Monday, Jul. 18, 1932
On Public Links
Public golf courses are dangerous places. Etiquet is not observed as closely as at private clubs. There is a good deal of driving into the players ahead, club-throwing after bad shots, teeing-up-on-the-fairway, kicking the ball in the rough, cursing, gouging of divots. But even public links golfers know that automobiles should not drive across golf courses. One afternoon last week, when a car suddenly burst through some shrubbery and went careening across the Cherry Ridge links in Elyria, Ohio, scores of public linksmen, hurrying around to get through before dinner, grew righteously, furiously indignant.
"Hey!" they shouted. "Whaddya thinkya doin'?" The car was circling madly, looking for an exit. As it jounced across fairways and putting greens, the golfers of Elyria swarmed toward it, yelling imprecations, picking up things to throw. Some threw rocks, some threw golf balls. Then they began throwing putters, irons, wooden clubs. The car's windshield was smashed. Its body clattered under the fire. Suddenly one of its occupants was pitched out and the automobile made back for the shrubbery, vanished up a lane while a desperate defender in the rear seat fired away with a revolver.
The man who was pitched out rubbed his lacerated head and began mumbling words of gratitude to the angry throng of golfers that surrounded him. He said he was one Joseph Myda, 45. The automobile's other passengers, he said, were Cleveland gunmen who had been taking him for a "ride." They had got into the wrong lane, made a sudden turn and debouched upon the teeming, angry. Cherry Ridge fairways. Grateful Mr. Myda was sent away to a hospital. Elyria's growling linksmen returned to their games.

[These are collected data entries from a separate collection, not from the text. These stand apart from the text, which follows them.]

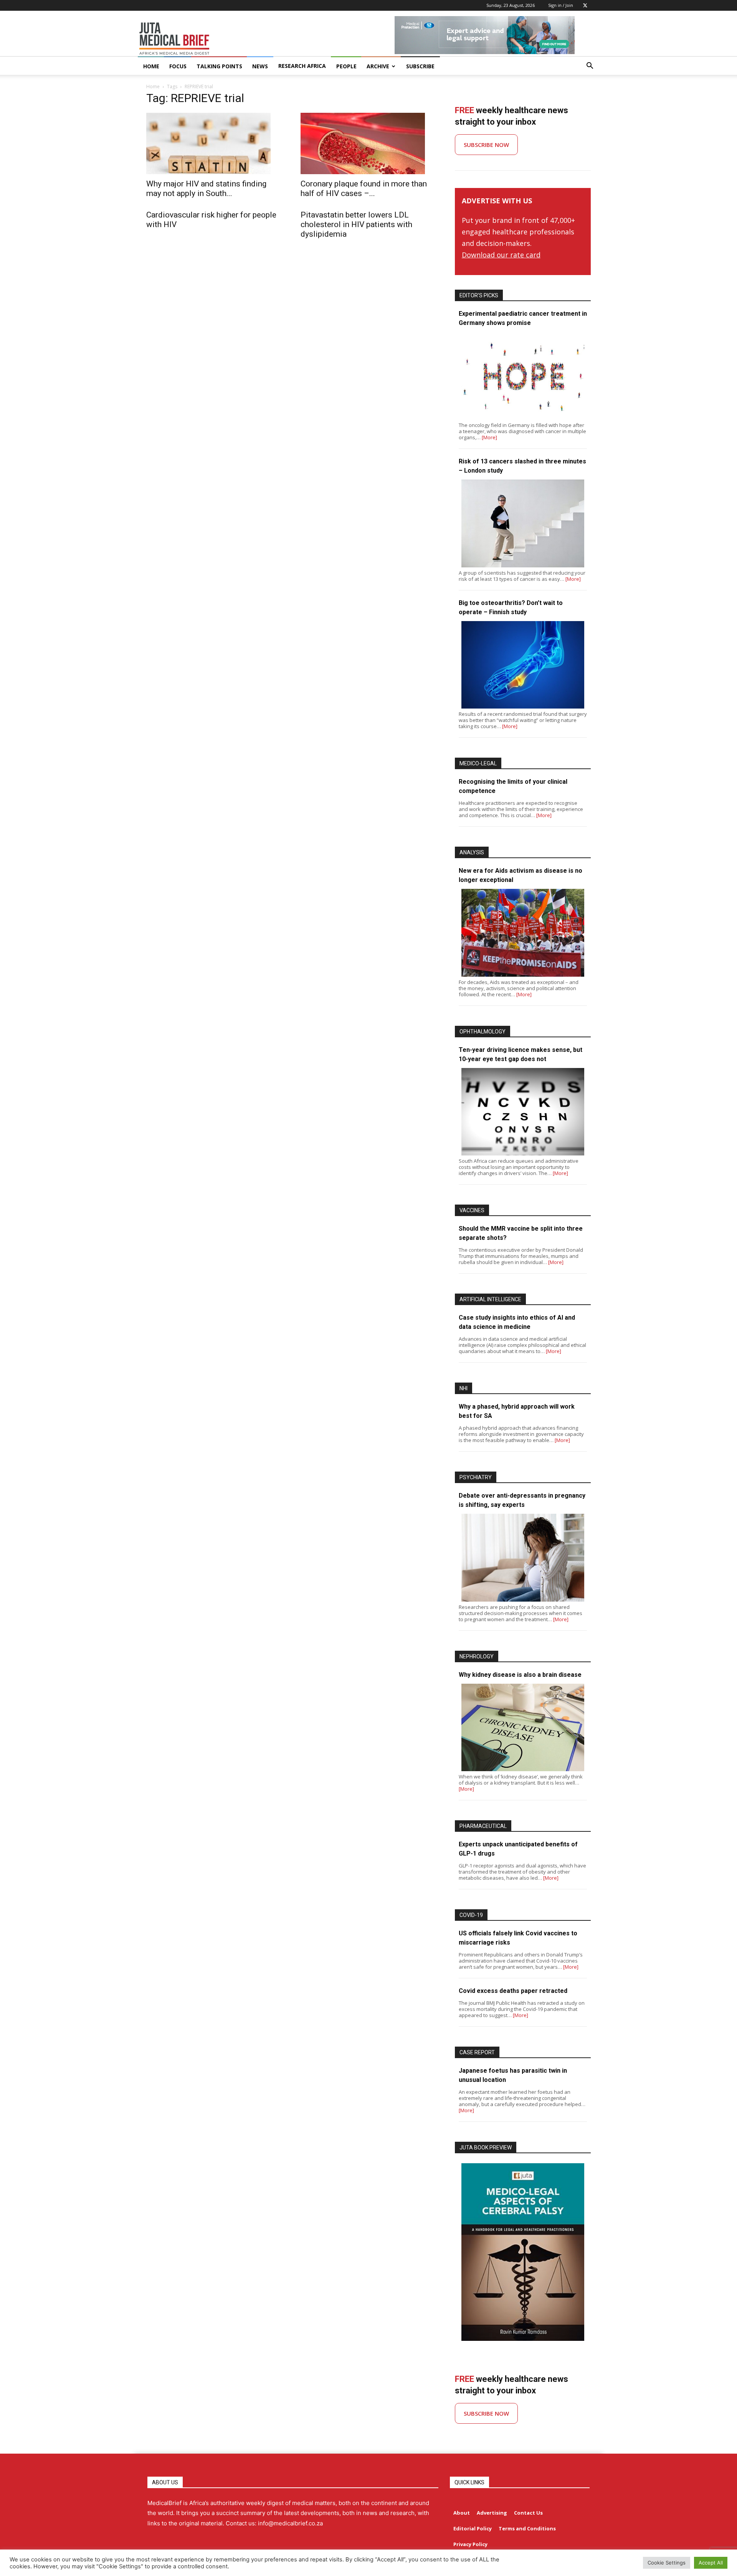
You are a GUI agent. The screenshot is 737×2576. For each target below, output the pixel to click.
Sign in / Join (560, 5)
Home (153, 86)
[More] (489, 437)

On a public golf course at Kansas City, Mo., last week, Federal detectives picked up three players, identified two of them, Thomas Holden and Francis L. Keating, as mail-train robbers who escaped from Leavenworth two years ago; a third, John Brown, as one of the men who held up the Citizens' National Bank at Fort Scott, Kan. last month. Their wives, idly watching the game from a parked car, had guns in their handbags.